Thinking about leaving the military goes through every service member’s mind every time they are up for re-enlistment. A little planning will help you to make this choice when it is best for you to make the transition.
There are many benefits to being in the military including free housing, healthcare, subsidized education and the opportunity for advancement and travel. Look up your long-term benefit requirements for retirement, the GI Bill, housing options, and healthcare. Does another tour of duty substantially increase your long-term benefits? Often this is the case and can be very important when comparing civilian and military employment. One more tour might mean a lifetime of healthcare benefits or that your children can inherit your unused Post-9/11 GI Bill money and use it for college.

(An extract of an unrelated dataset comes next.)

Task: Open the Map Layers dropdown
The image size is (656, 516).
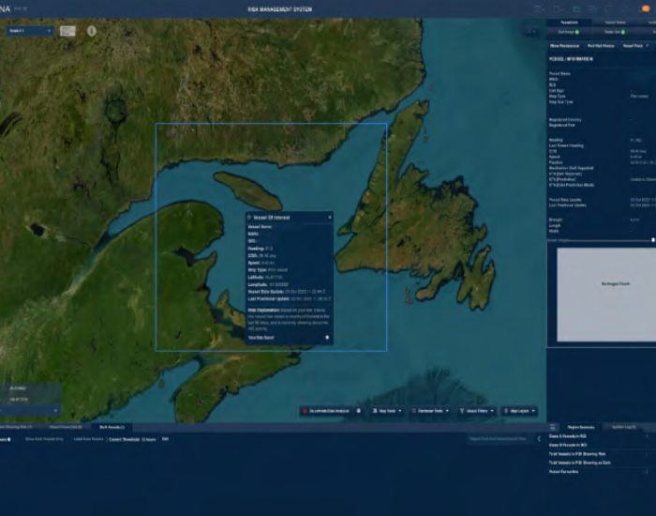Action: click(519, 411)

When comparing salaries between the military and civilian employment look not only at the pay but at the current benefit package as well. Remember that a civilian job does not include housing, food, educational benefits and free health and dental benefits. If you live on base, you will also need to take transportation costs into account when comparing civilian and military salaries.
Talk to civilian equivalents about their job satisfaction. How many hours do they work? What kind of vacation do they earn? Examine the general state of the economy. Military jobs don’t look all that inspiring when the US economy is doing really well, but during downturns you might leave your good military job and find that it is next to impossible to get a job in the civilian sector.
Leaving the military because you don’t like your boss or your unit or because you are having other personnel issues is something you should think about changing with a transfer. Be aware that civilian companies have similar personnel problems. At the end of the day, people are people and at least in the military, there is an overriding sense of purpose and the pursuit of a common goal that helps to foster teamwork.
When comparing military and civilian employment, also consider the small intangible things: time with your family, living near your aging relatives, living abroad, the camaraderie that is unique to service members. Every individual is different and you will need to think about what is most important to you. Balance this with the financial element to determine which job — civilian or military — is the right job for you at this point in your life.